Just going back to the multi-arm multi-stage module, what are some of the key challenges in designing MAMS trials and how can East’s MAMS module overcome those?
There is a statistical challenge in controlling the Type 1 Error especially when this is done in confirmatory settings, you need to satisfy concerns of health authorities with Type 1 Error or false positive rate is controlled. And when you are selecting treatment arms, increasing sample size, then there is a risk that Type 1 Error will be inflated and so special statistical methods will need to be used for that -those are incorporated in the software. The other challenge for the sponsor is that very often the interim decision to select the treatment arms, to stop the trial, or to increase the sample size is usually delegated out to an independent third party- the Data Monitoring Committee. So the sponsor needs to put in a place a DMC charter, which has clear as possible guidelines for the DMC to act out the wishes of the sponsor. These are pretty important decisions from the sponsor’s perspective, they have to feel very comfortable delegating this out, the best way to do so is the simulate the trial many times and be able to address what the sponsor would do under a variety of scenarios and then try to transcribe that into the DMC charter. So the software helps design and simulate and get a sense of what the best decisions would be, what the decision criteria ought to be so that they can design the trial in an appropriate way.

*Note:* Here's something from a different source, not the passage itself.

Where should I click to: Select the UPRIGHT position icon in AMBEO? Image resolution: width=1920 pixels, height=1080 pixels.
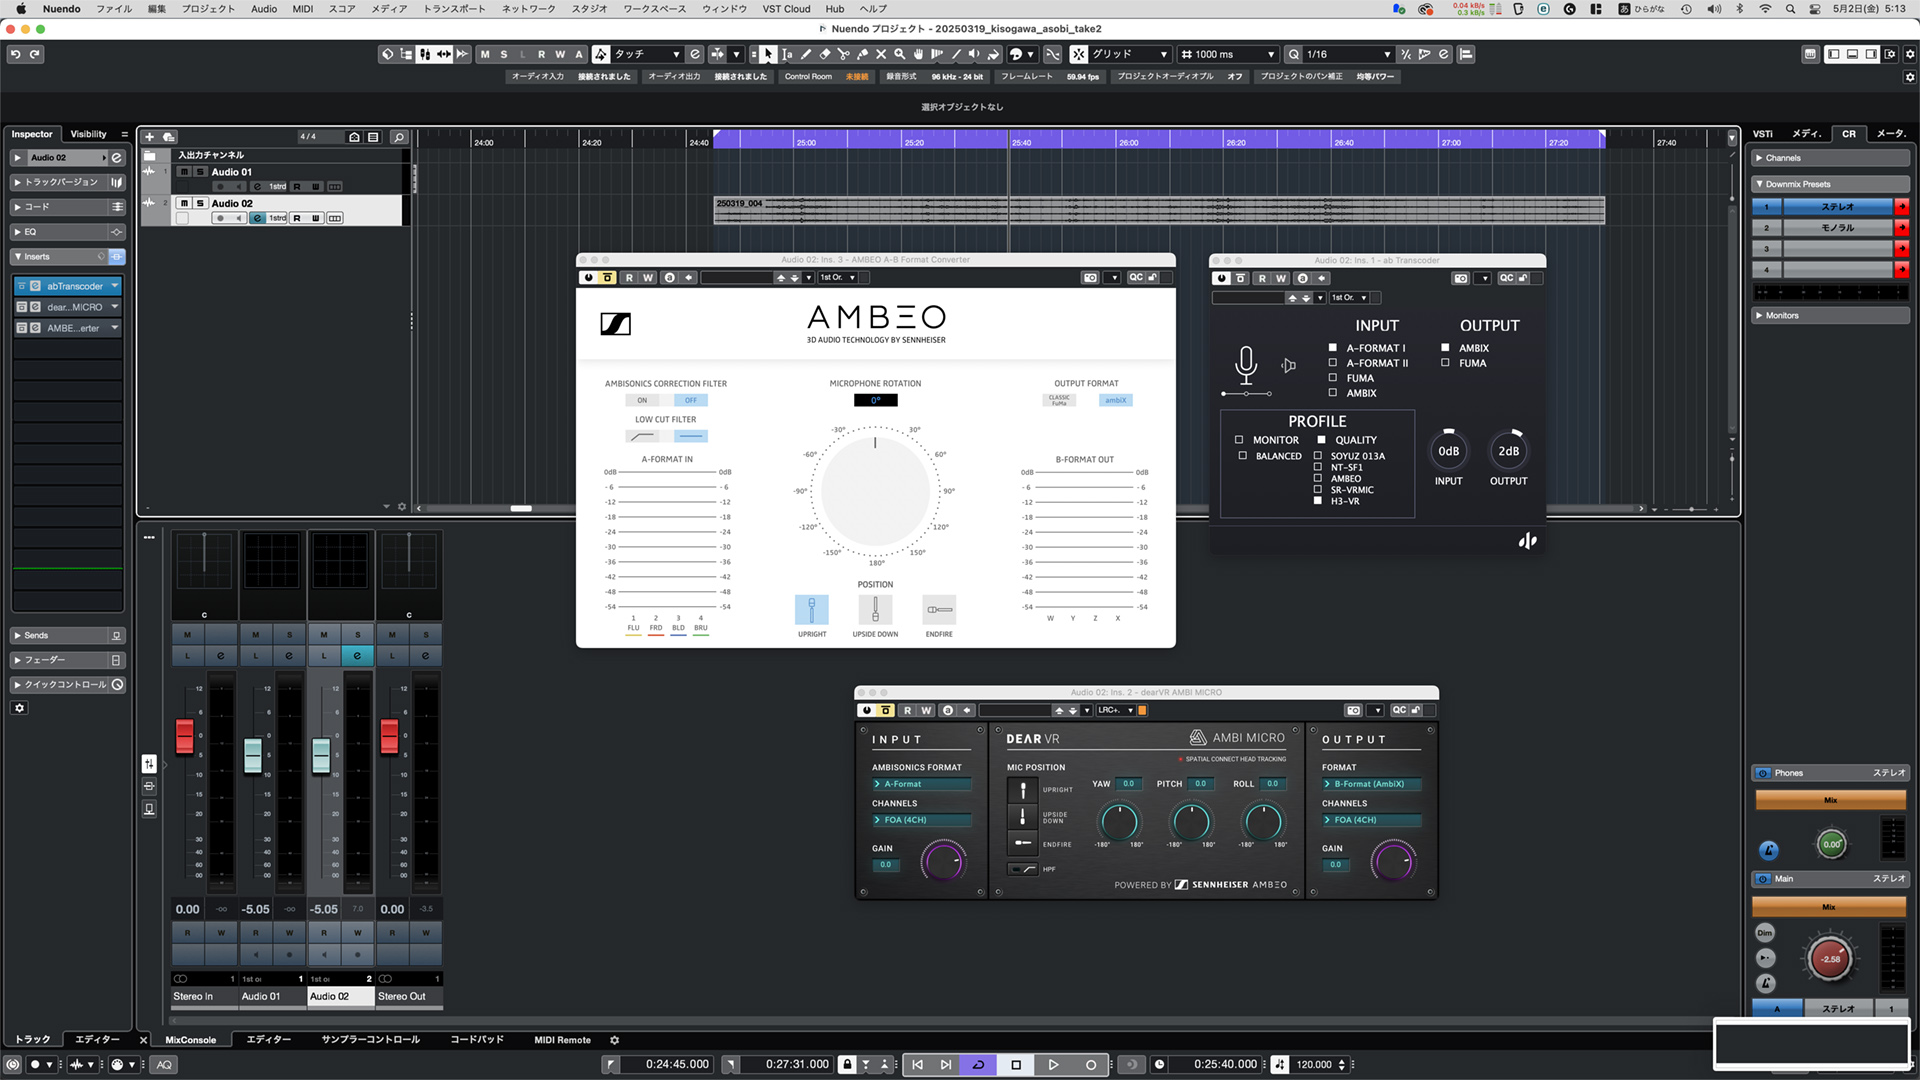pos(812,610)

Recently you shared some of the functionality at the East user group meeting? Can you share some of the feedback?
It was received very well, there was at least one person in the audience who was trying to design for an MAMS trial who had already done so in the past, and who wished he had the software when he did it. Especially during the workshops where people got to play around with the software hands on, they were pretty interested, excited, and very positive about it.

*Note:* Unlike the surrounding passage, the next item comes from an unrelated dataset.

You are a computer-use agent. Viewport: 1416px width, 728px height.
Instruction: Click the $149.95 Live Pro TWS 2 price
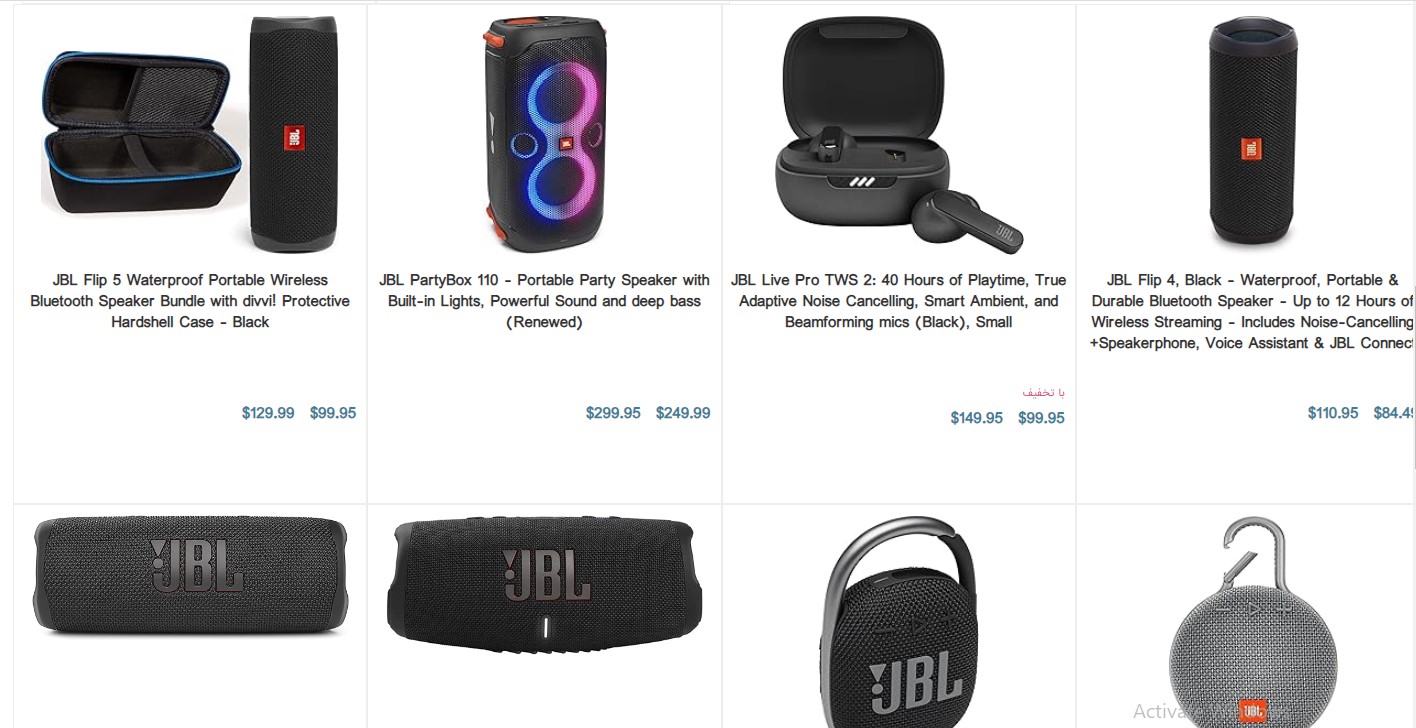[x=976, y=418]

“…..the new MAMS module runs some computations a matter of seconds that would otherwise take 8 hours using R”
How will this release make statisticians lives easier?

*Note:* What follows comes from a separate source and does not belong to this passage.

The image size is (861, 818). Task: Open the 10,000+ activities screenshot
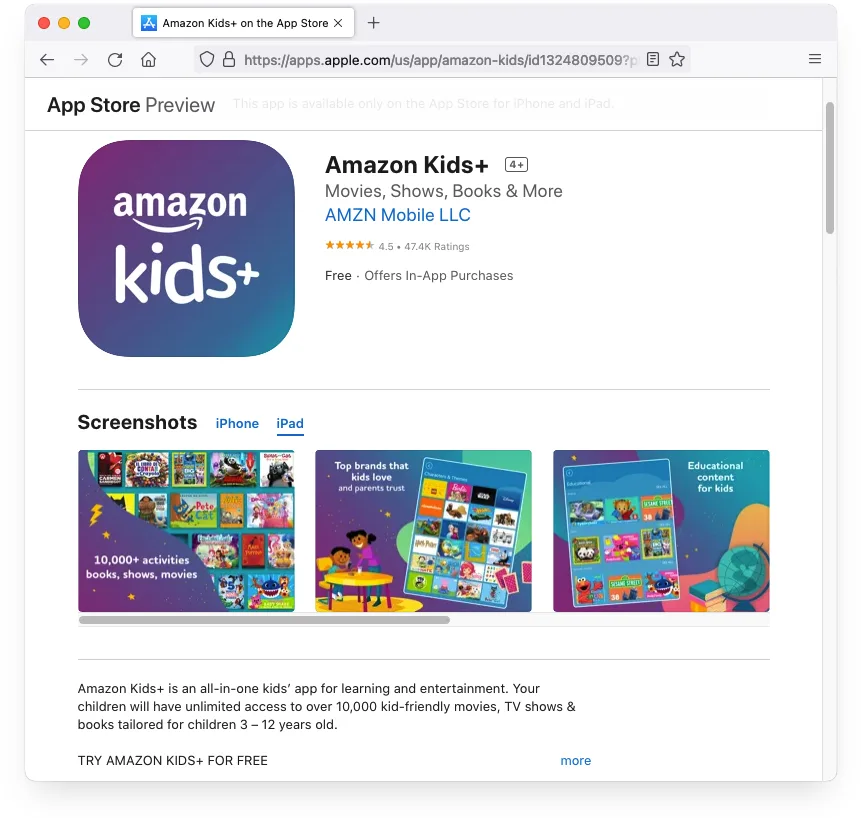tap(186, 531)
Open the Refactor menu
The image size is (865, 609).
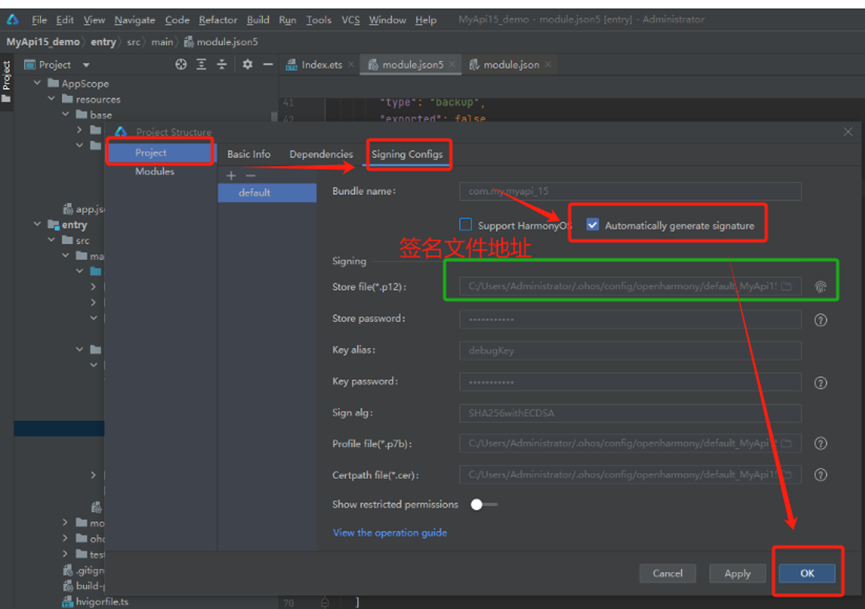tap(217, 20)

With the Predict module I expect that it will help users get a better handle on how the trial is progressing. They’ll be better enabled to update their colleagues, who often ask them when the trial will end, when an interim analysis will happen, or when interim results will be available. There’s a lot uncertainty in that and the Predict module will help quantify it. East in general helps statisticians communicate their ideas to their colleagues, run things more efficiently and save time by not having to program things. A great example of this is the new MAMS module, which runs some computations in a matter of seconds that would otherwise take 8 hours using R. And that’s without counting all the programming time it would take to create the simulation program – that’s just the run time. Similarly, the Escalate module just runs more efficiently than having to program these methods yourself which is not always straightforward. There’s a big gain in being able to use methods that are already implemented and validated, which is another key aspect. If you were using R for example, you’d need a second person to validate the program you’d done yourself and that’s an additional time commitment.
What’s next for East?
We’re continuing to try to develop a trial design and simulation platform that addresses all the needs of the users out there. There are many other interesting designs from Phase 1 through to Phase 4 that we’d ultimately like to incorporate in the software.
We thank Yannis Jemiai for these insights into East 6.4’s features. With increasing pressure on the industry to improve R&D productivity, and reduce Phase 3 failure rates, clinical trials are becoming more complex. Researchers and statisticians need more sophisticated tools to design these trials and Cytel is committed to continued innovation of East to meet these evolving requirements.